「銀さん、名前さんが病院に運ばれたって……」
「あ……?」
最初、電話に出た新八が何を言っているのかわからなかった。突如震える俺の身体に、脳みそは新八の言葉を理解し、俺自身に伝達される。
名前が病院?
身体中に流れる血が凍るような感覚、冷や汗が吹き出す。神楽が俺の身体を揺らす。ハッとして立ち上がった。
「……行くぞテメーら」
原付の鍵を片手に万事屋を出る。最高時速で病院に向かう俺の脳内は名前のことでいっぱいだった。
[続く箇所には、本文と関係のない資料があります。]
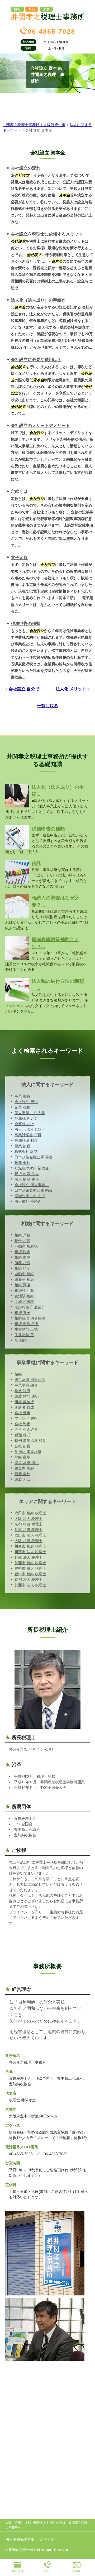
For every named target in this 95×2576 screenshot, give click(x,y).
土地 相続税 (24, 1301)
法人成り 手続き (28, 1201)
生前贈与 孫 (24, 1335)
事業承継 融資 (26, 1385)
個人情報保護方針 (20, 2539)
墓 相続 (21, 1340)
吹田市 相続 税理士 (30, 1513)
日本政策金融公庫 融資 (34, 1190)
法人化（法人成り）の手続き (38, 300)
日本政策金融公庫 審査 (34, 1157)
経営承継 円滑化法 (30, 1380)
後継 (18, 1374)
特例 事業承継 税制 (30, 1440)
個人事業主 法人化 (30, 1113)
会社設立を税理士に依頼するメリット (47, 234)
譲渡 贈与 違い (27, 1396)
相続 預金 (22, 1268)
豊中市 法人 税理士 (30, 1568)
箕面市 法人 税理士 (30, 1585)
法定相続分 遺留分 (30, 1307)
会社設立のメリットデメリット (40, 425)
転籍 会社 (22, 1474)
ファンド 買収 (26, 1418)
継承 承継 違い (27, 1463)
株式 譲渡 (22, 1391)
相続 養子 (22, 1313)
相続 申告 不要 (27, 1324)
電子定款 (19, 557)
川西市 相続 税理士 (30, 1546)
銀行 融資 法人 (27, 1174)
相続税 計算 (24, 1290)
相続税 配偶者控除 (30, 1318)
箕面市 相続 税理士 (30, 1563)
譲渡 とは (22, 1479)
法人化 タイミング (30, 1129)
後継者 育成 (24, 1407)
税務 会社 (22, 1163)
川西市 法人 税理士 (30, 1552)
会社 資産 (22, 1424)
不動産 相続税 (26, 1246)
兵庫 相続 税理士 (28, 1530)
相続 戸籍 (22, 1235)
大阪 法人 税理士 (28, 1518)
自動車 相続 (24, 1274)
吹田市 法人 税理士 (30, 1535)
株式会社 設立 (26, 1151)
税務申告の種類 (25, 623)
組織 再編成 (24, 1402)
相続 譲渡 (22, 1285)
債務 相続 (22, 1263)
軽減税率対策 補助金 (32, 1168)
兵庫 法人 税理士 (28, 1557)
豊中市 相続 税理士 (30, 1574)
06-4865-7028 (51, 31)
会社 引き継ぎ (26, 1429)
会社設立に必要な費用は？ (36, 359)
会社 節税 (22, 1446)
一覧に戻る (47, 706)
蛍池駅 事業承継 (28, 1452)
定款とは (19, 491)
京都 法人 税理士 (28, 1579)
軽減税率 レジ (26, 1118)
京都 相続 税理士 (28, 1524)
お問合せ (47, 2539)
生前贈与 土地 (26, 1329)
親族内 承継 (24, 1468)
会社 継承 (22, 1413)
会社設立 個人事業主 (32, 1185)
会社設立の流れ (25, 168)
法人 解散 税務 (27, 1179)
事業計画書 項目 (28, 1135)
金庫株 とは (24, 1124)
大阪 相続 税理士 (28, 1541)
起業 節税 (22, 1146)
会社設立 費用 (26, 1102)
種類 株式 (22, 1435)
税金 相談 (22, 1241)
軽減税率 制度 (26, 1140)
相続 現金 (22, 1252)
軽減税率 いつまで (30, 1196)
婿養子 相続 (24, 1279)
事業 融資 (22, 1096)
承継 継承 (22, 1457)
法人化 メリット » (73, 689)
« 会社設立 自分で (22, 689)
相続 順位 (22, 1257)
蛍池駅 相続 (24, 1296)
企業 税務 (22, 1107)
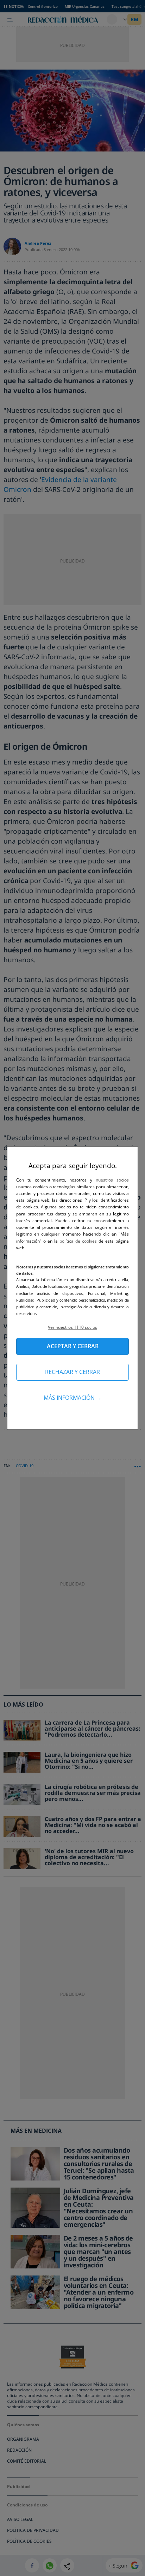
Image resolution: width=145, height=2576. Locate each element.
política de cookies (79, 1241)
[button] (72, 1327)
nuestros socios (112, 1180)
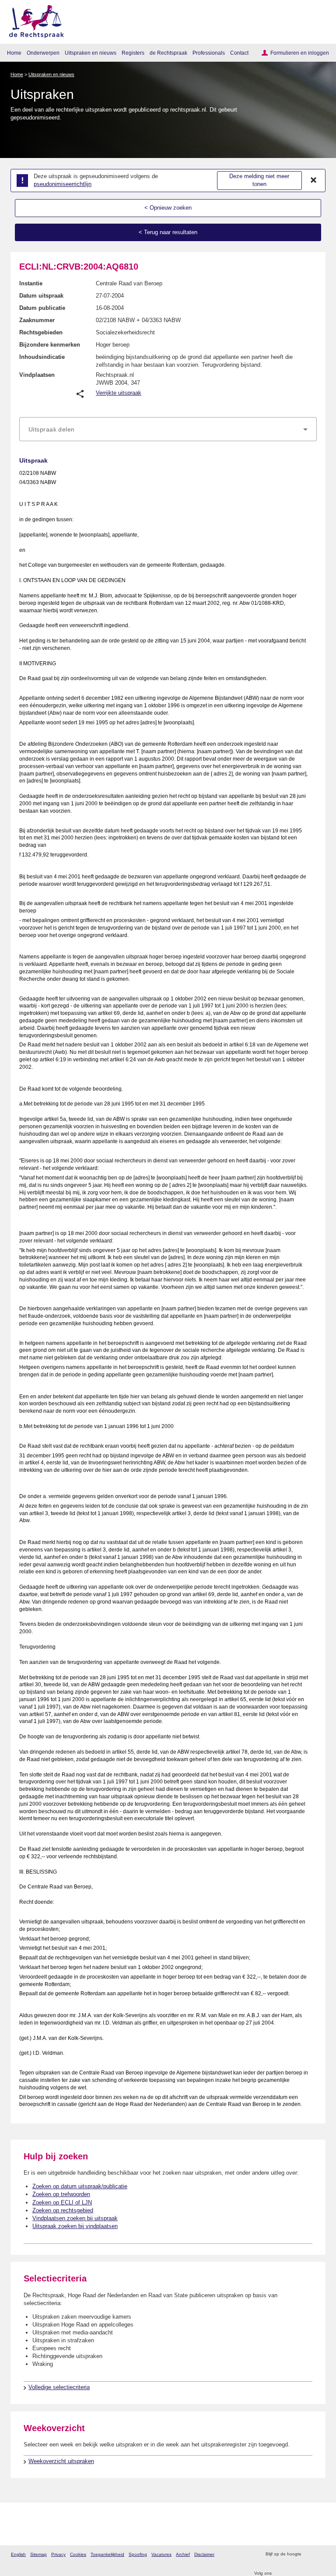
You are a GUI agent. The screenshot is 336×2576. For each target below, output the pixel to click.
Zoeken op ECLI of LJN (62, 2202)
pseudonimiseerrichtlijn (62, 184)
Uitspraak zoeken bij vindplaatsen (75, 2226)
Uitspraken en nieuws (90, 53)
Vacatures (161, 2554)
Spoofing (138, 2554)
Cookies (78, 2554)
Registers (133, 53)
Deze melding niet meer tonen (259, 180)
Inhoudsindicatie (42, 357)
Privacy (58, 2554)
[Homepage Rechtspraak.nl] (33, 20)
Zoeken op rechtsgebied (62, 2210)
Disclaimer (204, 2554)
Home (14, 53)
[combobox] (168, 429)
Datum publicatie (42, 308)
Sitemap (38, 2554)
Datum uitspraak (41, 295)
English (18, 2554)
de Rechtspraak (168, 53)
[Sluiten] (313, 180)
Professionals (208, 53)
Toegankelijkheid (107, 2554)
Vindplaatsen (37, 375)
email (320, 2554)
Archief (183, 2554)
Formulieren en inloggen (299, 53)
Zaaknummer (37, 320)
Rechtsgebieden (41, 332)
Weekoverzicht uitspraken (61, 2461)
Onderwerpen (43, 53)
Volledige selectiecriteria (59, 2387)
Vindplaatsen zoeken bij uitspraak (75, 2218)
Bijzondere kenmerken (49, 344)
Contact (239, 53)
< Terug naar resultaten (168, 232)
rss (309, 2554)
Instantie (30, 283)
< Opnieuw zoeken (168, 207)
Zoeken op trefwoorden (61, 2194)
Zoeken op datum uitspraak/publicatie (79, 2186)
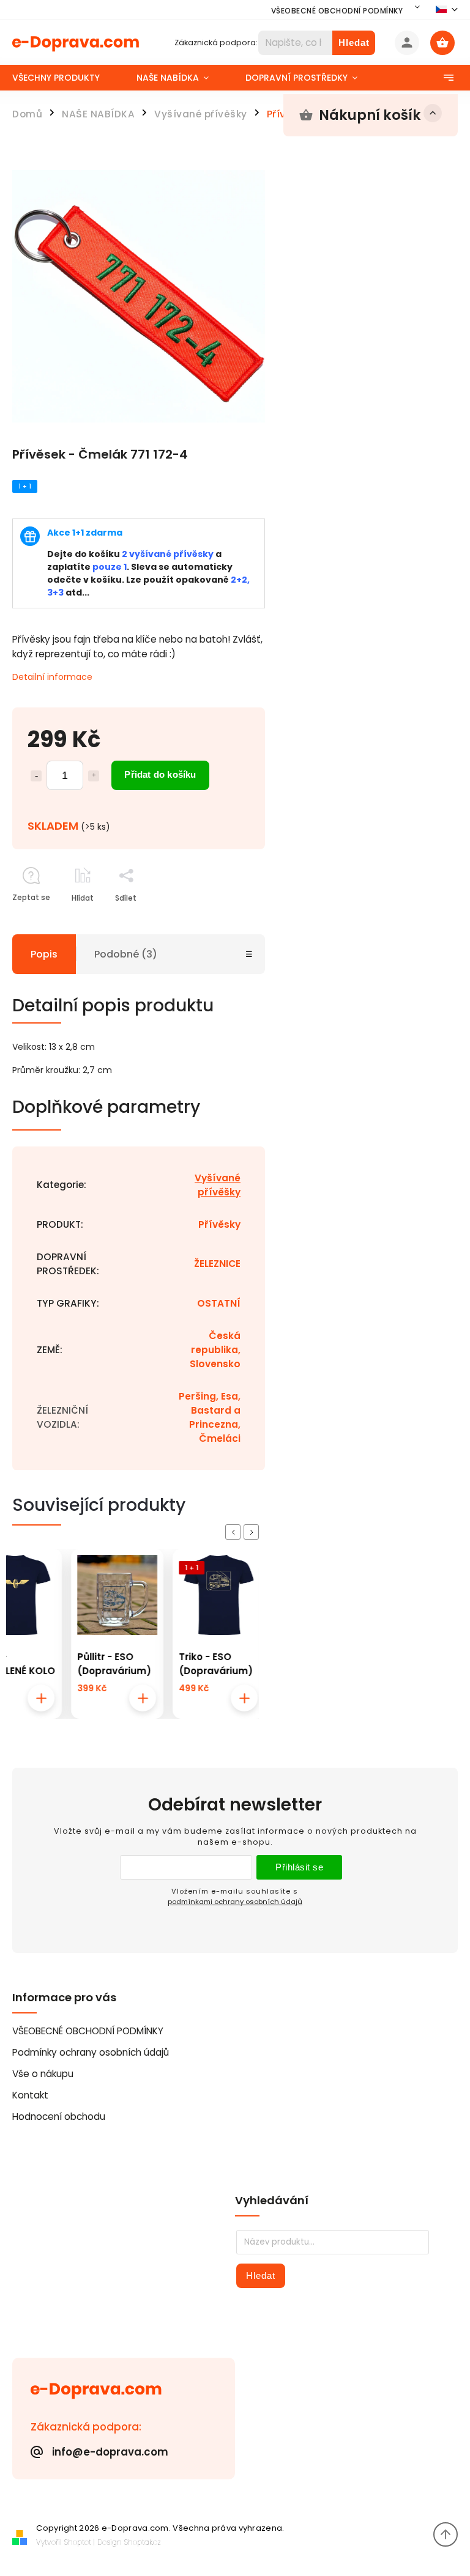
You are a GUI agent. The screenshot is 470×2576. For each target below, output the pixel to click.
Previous (235, 1532)
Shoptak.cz (142, 2542)
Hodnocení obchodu (58, 2116)
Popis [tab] (44, 954)
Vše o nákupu (42, 2073)
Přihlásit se (299, 1867)
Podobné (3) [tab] (125, 954)
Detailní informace (52, 677)
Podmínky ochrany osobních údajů (90, 2052)
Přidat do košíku (160, 774)
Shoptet (77, 2542)
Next (253, 1532)
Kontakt (30, 2095)
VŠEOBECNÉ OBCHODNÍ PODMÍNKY (337, 11)
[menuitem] (65, 77)
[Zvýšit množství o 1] (93, 775)
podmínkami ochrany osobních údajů (235, 1901)
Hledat (354, 42)
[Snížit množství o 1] (36, 775)
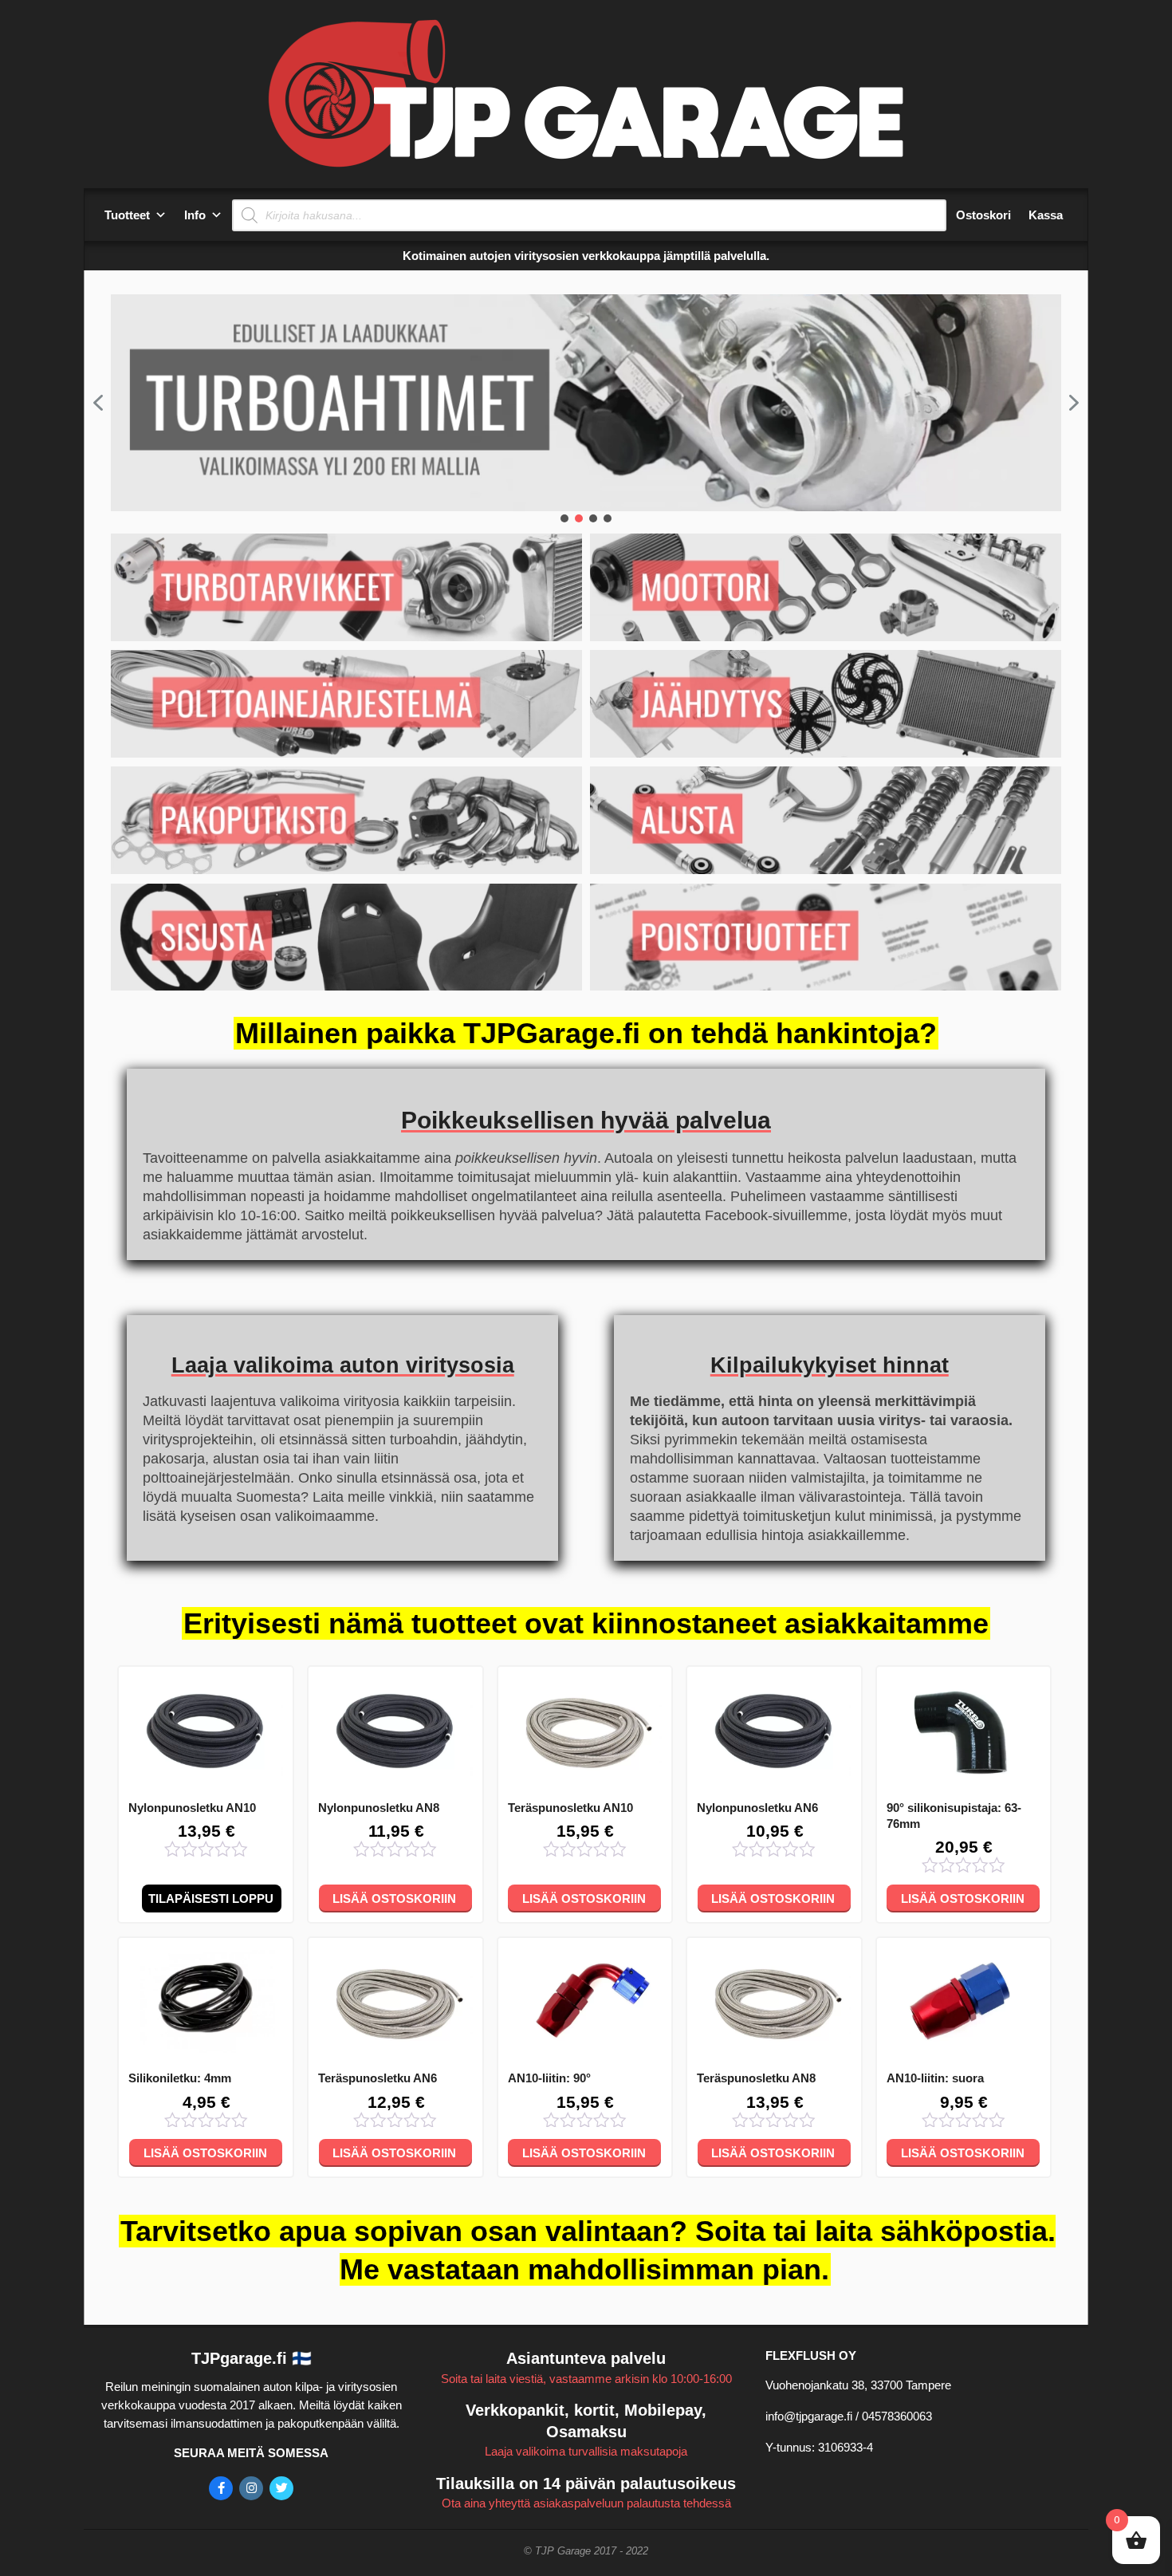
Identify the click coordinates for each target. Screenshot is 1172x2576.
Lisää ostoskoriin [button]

最近名前が忙しくて連絡を取れなかった。もし、もし名前が居なくなるようなことがあれば、俺はおかしくなってしまうだろう。
「名前!」
「あ、銀ちゃん」
「へ…?」
院内を走り、大きな音を立てて名前が居るとおぼしき病室を開けたことで看護師に怒られるわ、当の本人の名前はケロッとしてジャンプを読んでるわ、なんだこの疲労感。
「お前…なにがあったんだよ」
「仕事でヘマして、足にヒビ入ったから暫く入院って新八君に言ったんだけど」
お見舞いに来るついでに焼きプリン買ってきてって伝言頼んだのに、と名前は付け足してジャンプを閉じた。そういえば、新八の言葉を全部聞かないまま家を出たことに気が付いた。取り越し苦労ってやつか。
「あ、今週号の読む?」
「ったくよォ、心配させんなって」
きょとんと名前が首を傾げて、俺はベッドの傍の椅子に腰を降ろした。
「……心配してくれたの?新八君に託した伝言が耳に入らないくらい?」
「当たり前だ、馬鹿。銀さんの寿命縮んだから、マジで」
それでも、俺の頭の中では名前が居なくなることを想像しちまって、嫌になる。無事でよかった、それでいい。
「そっかぁ、ごめんね?」
ふにゃりと笑う名前の頭を引き寄せて、彼女の存在を改めて確認した。
ああ生きてる、あったけぇよ、ほんと。